Я сидел, прислушиваясь к перестуку колёс, специально не глядя на своего спутника, но и не избегая его взгляда. После столь мучительной ночи меня охватило странное спокойствие. Такого я, пожалуй, не ощущал с тех самых пор, как полжизни назад стал беглецом в Ролоне.
– Ты не выразил соболезнования в связи с кончиной моего отца, чего можно было бы ожидать, – промолвил маркиз Амадей.
– Этот старик воплощал в себе зло и теперь прислуживает Тёмному, – заявил я, посмотрев ему прямо в глаза.
– Боюсь, Амадеус, нас, меня и Лафета, ожидает та же участь. Но да, в отношении усопшего ты прав. Признаюсь, я и сам его ненавидел. Предполагается, что каждый человек любит и чтит своего отца, но, увы, у нас в семье всё было иначе: ни я никогда его не любил, ни он меня. Он ненавидел меня за то, что я удался не в него, а в свою мать, человека мягкого, с его точки зрения – никчёмную мечтательницу. Он привёз её в Калион, потому что в Ренивьеде они почти разорились, и он своей злобой раньше срока свёл мою мать в могилу. Когда же понял, что я ещё более никчёмный человек, он вычеркнул меня из сердца и отстранил от дел, крепко взяв управление фамильным состоянием в свои руки. Будь у него хоть малейшая возможность избавиться от сына, уж он такой возможности не упустил бы.
– Убил бы тебя, как пытался убить меня? – произнёс я с неожиданно охватившей меня горечью.
– Я всегда был слаб, – вздохнул мой собеседник, глядя в открытое окно кареты.
– Но почему для него было так важно убить меня? Настолько важно, что из-за меня погиб Пипус?
– Лекарь Пипус был хорошим человеком, – покачал головой маркиз. – Я понятия не имел, что мой отец причастен к этому преступлению. Мне ведь сказали, что его якобы убил собственный воспитанник, и я это принял как данность.
– Ты поверил в это? И не понял, что за этим таится?
– Я уже говорил тебе, что не был хорошим отцом. Даже для Лафета, а уж тем более для тебя.
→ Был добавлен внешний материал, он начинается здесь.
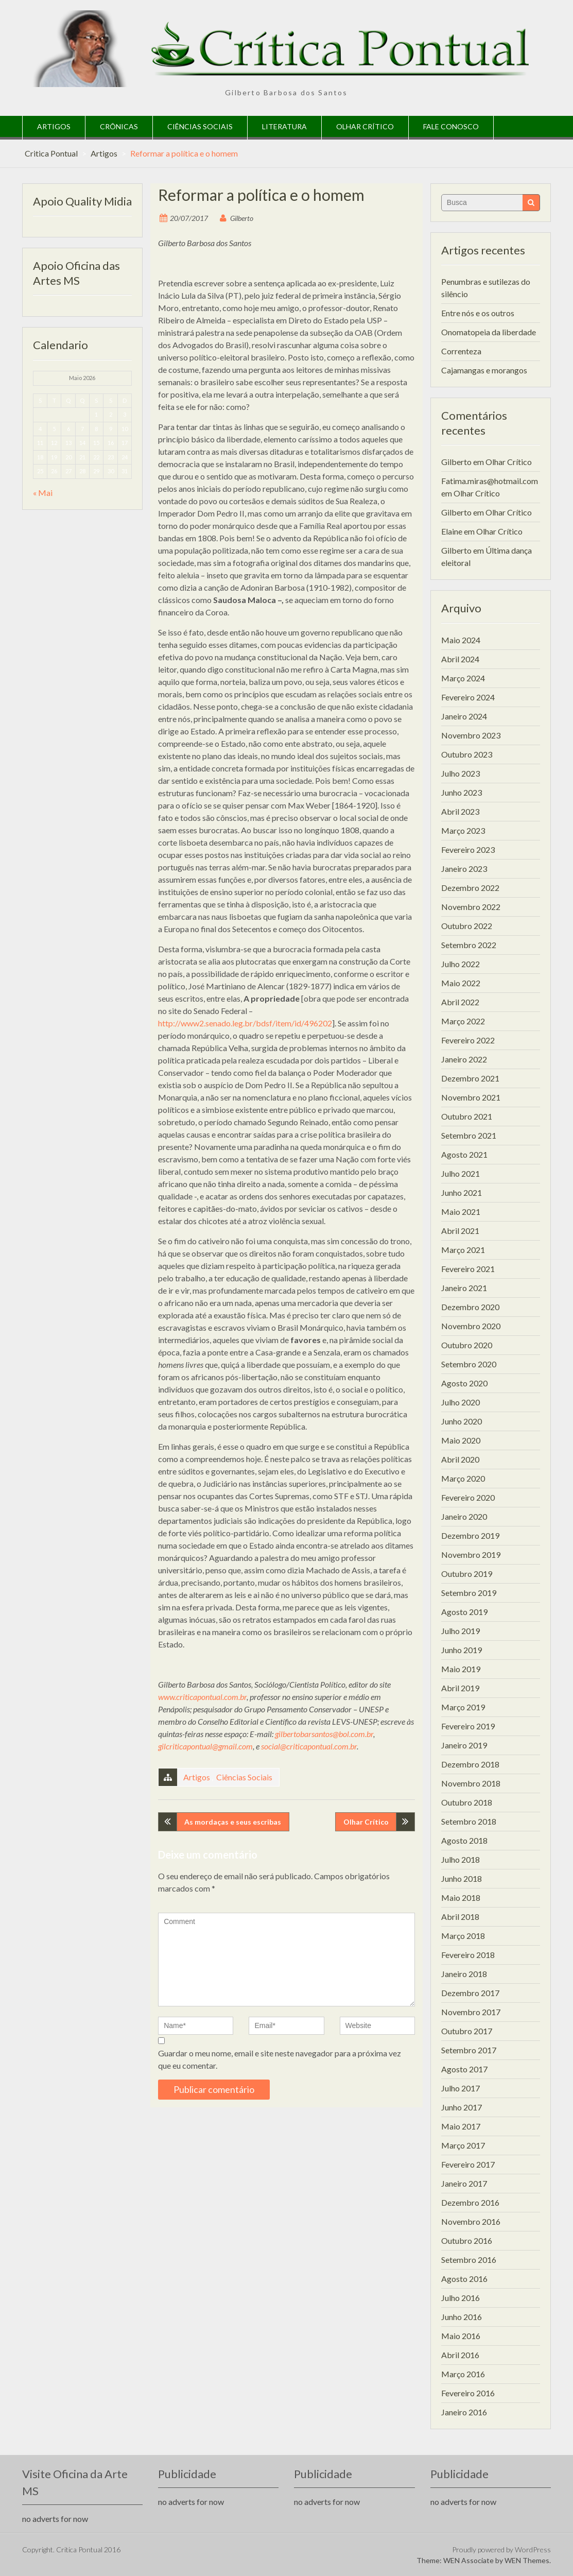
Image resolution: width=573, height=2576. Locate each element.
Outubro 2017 (466, 2031)
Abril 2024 (460, 659)
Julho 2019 (460, 1631)
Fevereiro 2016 (468, 2393)
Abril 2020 (460, 1459)
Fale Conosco (451, 126)
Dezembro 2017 (470, 1993)
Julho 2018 (460, 1859)
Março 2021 (463, 1250)
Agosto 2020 (464, 1383)
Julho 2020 (460, 1402)
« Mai (43, 492)
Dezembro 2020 (470, 1307)
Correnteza (461, 351)
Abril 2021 (460, 1230)
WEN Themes (527, 2560)
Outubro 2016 (466, 2240)
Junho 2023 (461, 792)
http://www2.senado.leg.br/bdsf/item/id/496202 (245, 1023)
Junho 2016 (461, 2317)
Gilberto (241, 218)
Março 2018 (463, 1935)
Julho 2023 (460, 773)
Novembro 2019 (470, 1554)
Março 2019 (463, 1707)
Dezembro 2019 (470, 1535)
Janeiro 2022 (464, 1059)
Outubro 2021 (466, 1116)
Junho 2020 (461, 1421)
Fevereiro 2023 (468, 849)
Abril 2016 (460, 2355)
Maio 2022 (460, 983)
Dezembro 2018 (470, 1764)
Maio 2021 (460, 1211)
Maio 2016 (460, 2336)
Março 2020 (463, 1478)
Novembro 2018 (470, 1783)
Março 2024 (463, 678)
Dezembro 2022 (470, 887)
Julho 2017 (460, 2088)
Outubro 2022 (466, 926)
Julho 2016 (460, 2298)
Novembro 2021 (470, 1097)
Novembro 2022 (470, 907)
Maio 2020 (460, 1440)
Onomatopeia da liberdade (488, 332)
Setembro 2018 (468, 1821)
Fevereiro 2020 (468, 1497)
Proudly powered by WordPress (501, 2549)
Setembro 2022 (468, 945)
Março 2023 (463, 830)
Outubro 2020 (466, 1345)
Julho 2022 (460, 964)
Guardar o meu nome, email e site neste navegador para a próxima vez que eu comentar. (279, 2059)
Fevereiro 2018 (468, 1955)
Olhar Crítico (365, 126)
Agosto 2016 (464, 2278)
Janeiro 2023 (464, 868)
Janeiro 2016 (464, 2412)
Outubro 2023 (466, 754)
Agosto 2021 (464, 1154)
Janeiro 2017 (464, 2183)
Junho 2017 (461, 2107)
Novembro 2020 (470, 1326)
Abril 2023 (460, 811)
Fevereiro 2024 (468, 697)
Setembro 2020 (468, 1364)
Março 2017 (463, 2145)
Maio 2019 (460, 1669)
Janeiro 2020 (464, 1516)
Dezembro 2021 (470, 1078)
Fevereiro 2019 (468, 1726)
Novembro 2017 (470, 2012)
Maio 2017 (460, 2126)
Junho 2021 (461, 1192)
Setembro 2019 (468, 1593)
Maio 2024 (460, 640)
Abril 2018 (460, 1916)
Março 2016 (463, 2374)
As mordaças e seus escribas (232, 1821)
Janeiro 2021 (464, 1288)
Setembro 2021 (468, 1135)
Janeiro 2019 (464, 1745)
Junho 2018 (461, 1878)
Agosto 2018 (464, 1840)
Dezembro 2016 (470, 2202)
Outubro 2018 (466, 1802)
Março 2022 (463, 1021)
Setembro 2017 (468, 2050)
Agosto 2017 (464, 2069)
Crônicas (119, 126)
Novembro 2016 (470, 2221)
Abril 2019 (460, 1688)
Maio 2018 (460, 1897)
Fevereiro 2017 (468, 2164)
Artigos (54, 126)
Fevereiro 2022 (468, 1040)
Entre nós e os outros (477, 313)
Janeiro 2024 (464, 716)
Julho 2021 (460, 1173)
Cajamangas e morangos (484, 370)
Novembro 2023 (470, 735)
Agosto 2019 (464, 1612)
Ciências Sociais (200, 126)
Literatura (284, 126)
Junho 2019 (461, 1650)
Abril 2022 (460, 1002)
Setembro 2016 (468, 2259)
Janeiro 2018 (464, 1974)
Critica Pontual (51, 153)
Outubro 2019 (466, 1573)
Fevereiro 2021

Я осознал, что маркиз Амадей – мой отец, в тот самый момент, когда увидел своё отражение в зеркале, в то время как они с Лафетом стояли на коленях возле умирающего старика. Стоило увидеть наши лица одновременно, и всё стало на свои места – я понял, что за странное ощущение не давало мне покоя, когда я смотрел на кого-то из них.
– И всё равно я не вижу в его мести никакого смысла. Пусть ты сто раз мой отец, но я всего лишь один из множества бастардов-полукровок в Калионе, где такого люда полным-полно. Ну спал ты с моей матерью и зачал с ней ребёнка – так поступают тысячи имперцев. Чем может ничтожный ублюдок заслужить ненависть, доводящую до убийства?